会計相談室
2019年11月15日 14:00:00
Gilti Tax and Transition Tax
「譲謙(ゆずけん)さん、最近、ギルティタックスがかかるとか聞いたんじゃが、何かわしは悪いことをしてしまったかのぉ?」「それは日本の会社の株を50%以上持っているのではないですか?」会計コンサルタントの譲矢謙吉(ゆずりやけんきち、通称、ゆずけん)は答えた。
「確かにわしは父から譲ってもらった日本の会社の株式を60%ほどもっておる。」
「この税制はトランプ税制の新しい法律で、外国の株式をアメリカ人が合計で50%超保有している場合に課せられます」
「どうやってその税金は計算するんじゃ?」
「簡単にいいますとその外国会社が保有している固定資産の10%を超える税務上の利益に対して税金が課されます。」
「アメリカの個人税率でかかるのか?」
「そうすることもできますし、選択をすれば、法人税の21%を使用することもできます。」
「ふむ、そうか?ところで、所得控除や税額控除はできないのか?」
「50%の所得控除ができます。また、外国税額控除が80%までとれます。」
「日本で高い税金を支払っているのに、また、アメリカで税金を取られるとは納得がいかんな。」
「この税制は税率の低い国に無形資産を移して、所得を移転し税金の支払いをアメリカで少なくしている国内の会社や居住者に課税するものです。したがって、外国で高い税金を支払っている会社や人にはかかりません。」
「そうか、それじゃ、わしにはかからんということか?」
「その通りです。」
「それはよかった。ひと安心じゃ。」
「ところで、ギルティタックスと似ていますが、留保所得みなし配当課税制度をご存知ですか?」
「何じゃ、その長い名前の税金は?」
「1987年から2017年末までに外国で貯めた留保金に対して、みなし配当をしたと考えて課税する制度です。これは一度だけですが2017年か2018年または両方で申告が必要です。」
「何じゃとわしの投資している日本の会社はゆうに5億ぐらいの利益剰余金があるぞ。困ったな。
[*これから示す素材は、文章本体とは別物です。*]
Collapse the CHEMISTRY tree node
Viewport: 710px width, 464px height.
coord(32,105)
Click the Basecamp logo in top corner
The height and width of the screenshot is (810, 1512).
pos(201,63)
」
「こちらもギルティタックスと同様に所得控除と外国税額控除がとれるので、日本で多額の税金を支払っていた場合には、税金は発生しません。税率は現金等価物相当金額に対しては15.5%、それ以外の資産相当額に対しては8%が課税されます。日本で欠損金が有効利用できず税金が出たとしても分割払いも選択できます。」